> **Passage shown**:
[Start of Attachment]

- Trapezoid or trapezium
- Type: quadrilateral
- Edges and vertices: 4
- Area: $\tfrac12(a + b) h$
- Properties: convex

= Trapezoid =

Convex quadrilateral with at least one pair of parallel sides

In geometry, a trapezoid (/ˈtɹæpəzɔɪd/) in North American English or trapezium (/trəˈpiːziəm/) in British English is a quadrilateral that has at least one pair of parallel sides.

The parallel sides are called the bases of the trapezoid. The other two sides are called the legs or lateral sides. If the trapezoid is a parallelogram, then the choice of bases and legs is arbitrary.

A trapezoid is usually considered to be a convex quadrilateral in Euclidean geometry, but there are also crossed cases. If shape ABCD is a convex trapezoid, then the ABDC is a crossed trapezoid. The metric formulas in this article apply in convex trapezoids.

[End of Attachment]

> **Dataset extract**:
[Start of Attachment]

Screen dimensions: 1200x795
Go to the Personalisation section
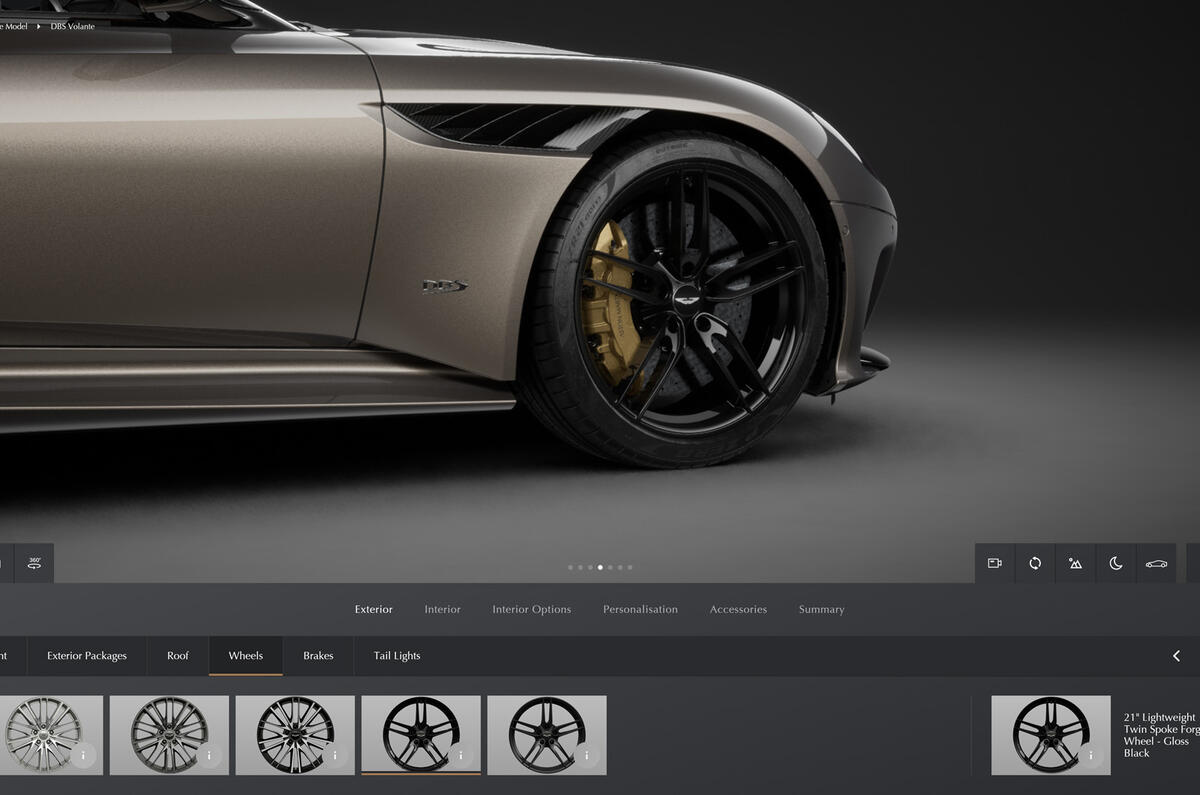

[End of Attachment]

List every field label in the summary box at the top of the trapezoid entry. The material following the trapezoid entry is independent of it.

> **Output below**:
Type, Edges and vertices, Area, Properties